I tend to read on my Kindle (other eReaders are available) these days, however when I was on driving to see my parents I spotted an interesting looking book in WHSmiths at the services.  Well that is what you miss when you go for eBooks that moment in the store when something catches your eye.  Anyway the book was entitled “All the Countries we’ve ever Invaded, and the few we never got round to” by Stuart Laycock.  The first thing that I noticed when looking at the back is that he refers to 193 countries that are currently UN member states and that we’ve “invaded” 171 of them.  Wow big numbers.

Britain has invaded all but 22 countries in the world in its long and colourful history, new research has found

So the 22 we haven’t “invaded” according to Stuart Laycock are; Andorra, Belarus, Bolivia, Burundi, Central African Republic, Chad, Republic of Congo, Guatemala, Ivory Coast, Kyrgyzstan, Liechtenstein, Luxembourg, Mali, Marshall Islands, Monaco, Mongolia, Paraguay, Sao Tome and Principe, Sweden, Tajikistan, Uzbekistan, Vatican City.

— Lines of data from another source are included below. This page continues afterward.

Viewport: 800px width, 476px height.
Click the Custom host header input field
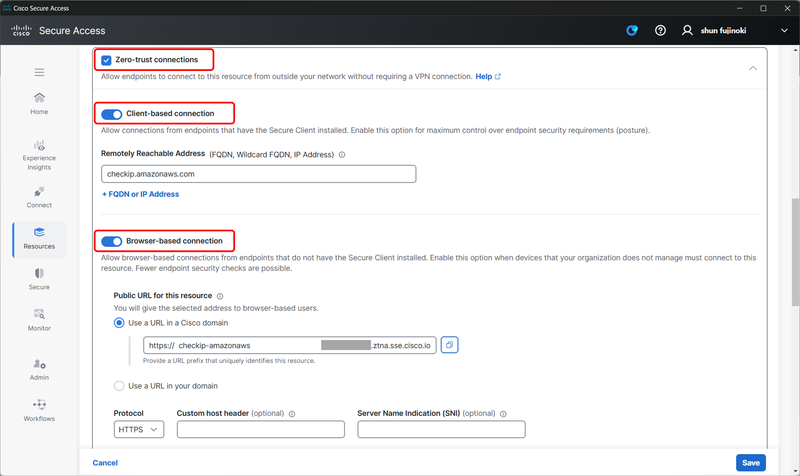click(260, 430)
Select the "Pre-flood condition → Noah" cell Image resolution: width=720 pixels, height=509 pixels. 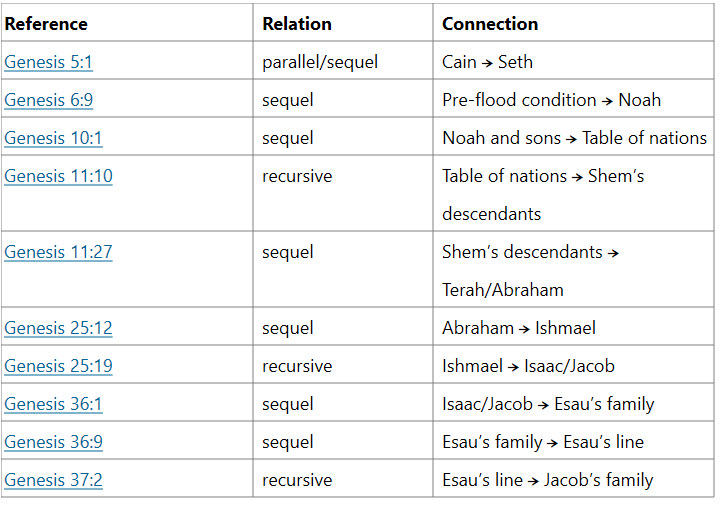pyautogui.click(x=551, y=100)
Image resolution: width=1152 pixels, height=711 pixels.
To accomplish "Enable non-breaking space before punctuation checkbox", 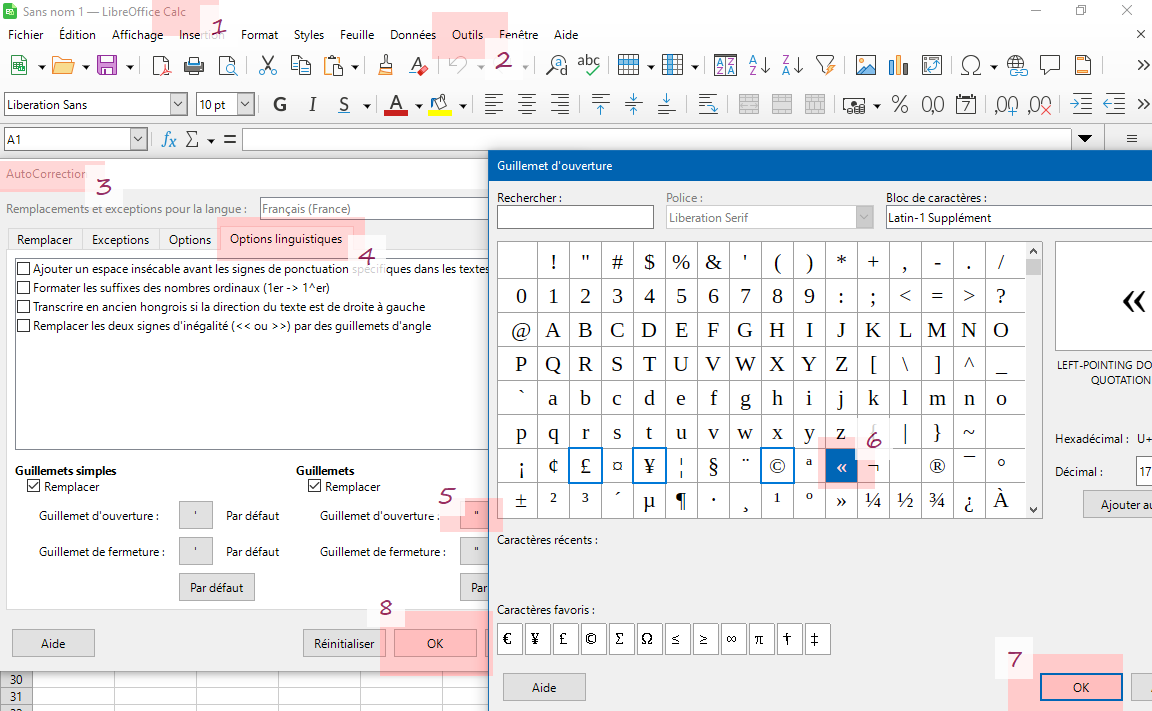I will (24, 269).
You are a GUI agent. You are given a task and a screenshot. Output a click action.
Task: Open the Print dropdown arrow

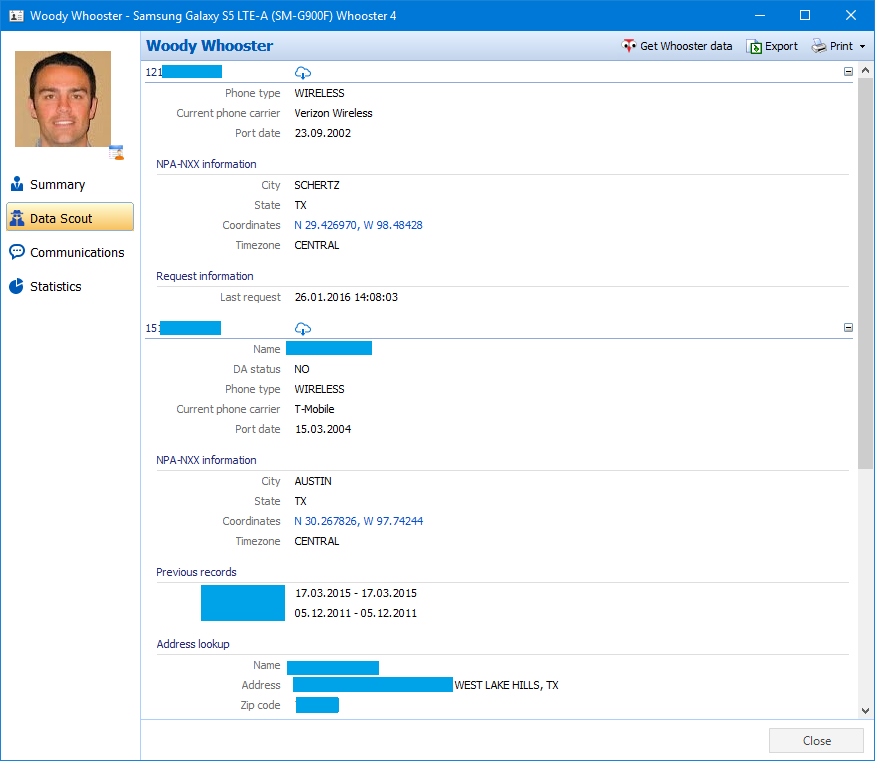pos(862,47)
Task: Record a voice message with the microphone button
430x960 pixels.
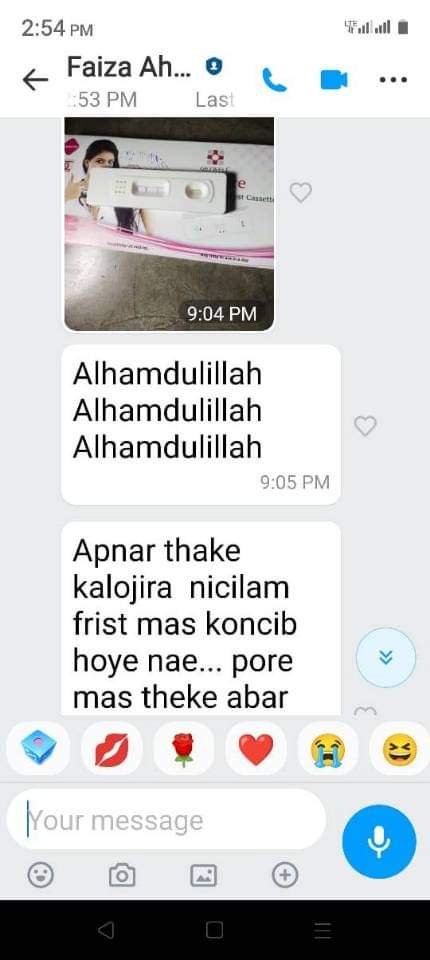Action: pyautogui.click(x=379, y=841)
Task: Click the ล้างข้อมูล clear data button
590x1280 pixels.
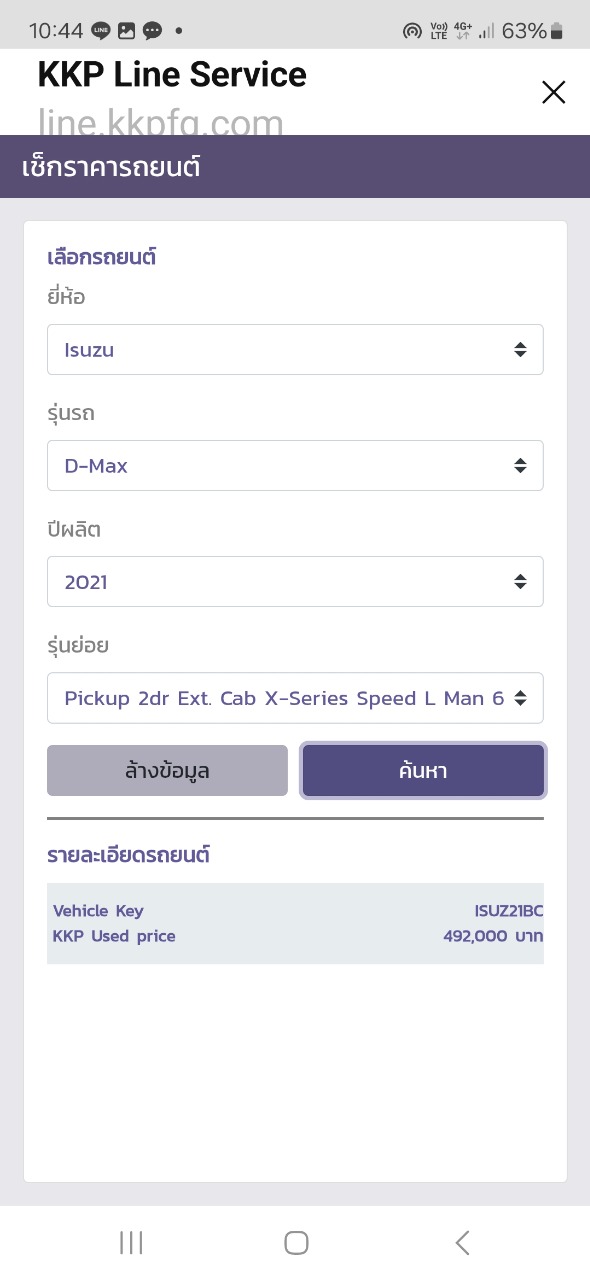Action: click(167, 771)
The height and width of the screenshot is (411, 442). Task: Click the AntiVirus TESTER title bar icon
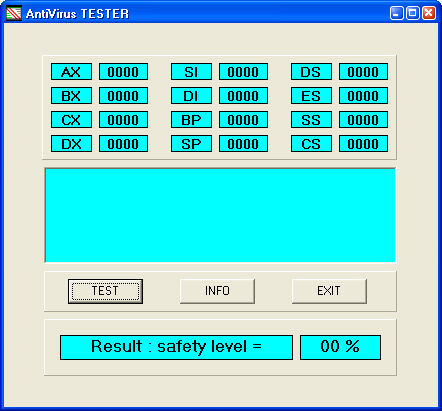pos(14,13)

That’s quite a lot of countries were we have used military force, the author does leave his interpretation of Invading very wide and catches the times when Naval vessels are recorded to have acted with in territorial waters.  But it still left my with a few raised eyebrows.  The book is an excellent read if you want to find out about the little known invasions but leaves you needing to look up more information.  Some of these invasions are by Brits who had nothing particular to do with the government and some are by our ex-colonies at the request of the British Government.  My personal favourite is the Anglo-Soviet Invasion of Iraq and Iran during the Second World War, an invasion I certainly had never heard of.  To put it simply we were worried that they were getting too close to the Germans and we also saw a nice supply route into Russia, oh and don’t forget the oil.  We the asked the Indians to do the job for us, we leant them some troops, some generals etc but the Infantry was mostly Indian.  I’m sure there is an interesting wargame somewhere in this one so more research is needed.

In terms of other countries France has a little over 6 pages, well we’ve been squabbling with our neighbours since Roman times.  Germany, Greece and Portugal get about 4 pages each.  A lot of the invasions are associated with the Second World War and use attacking Vichy French colonies, but who’s counting.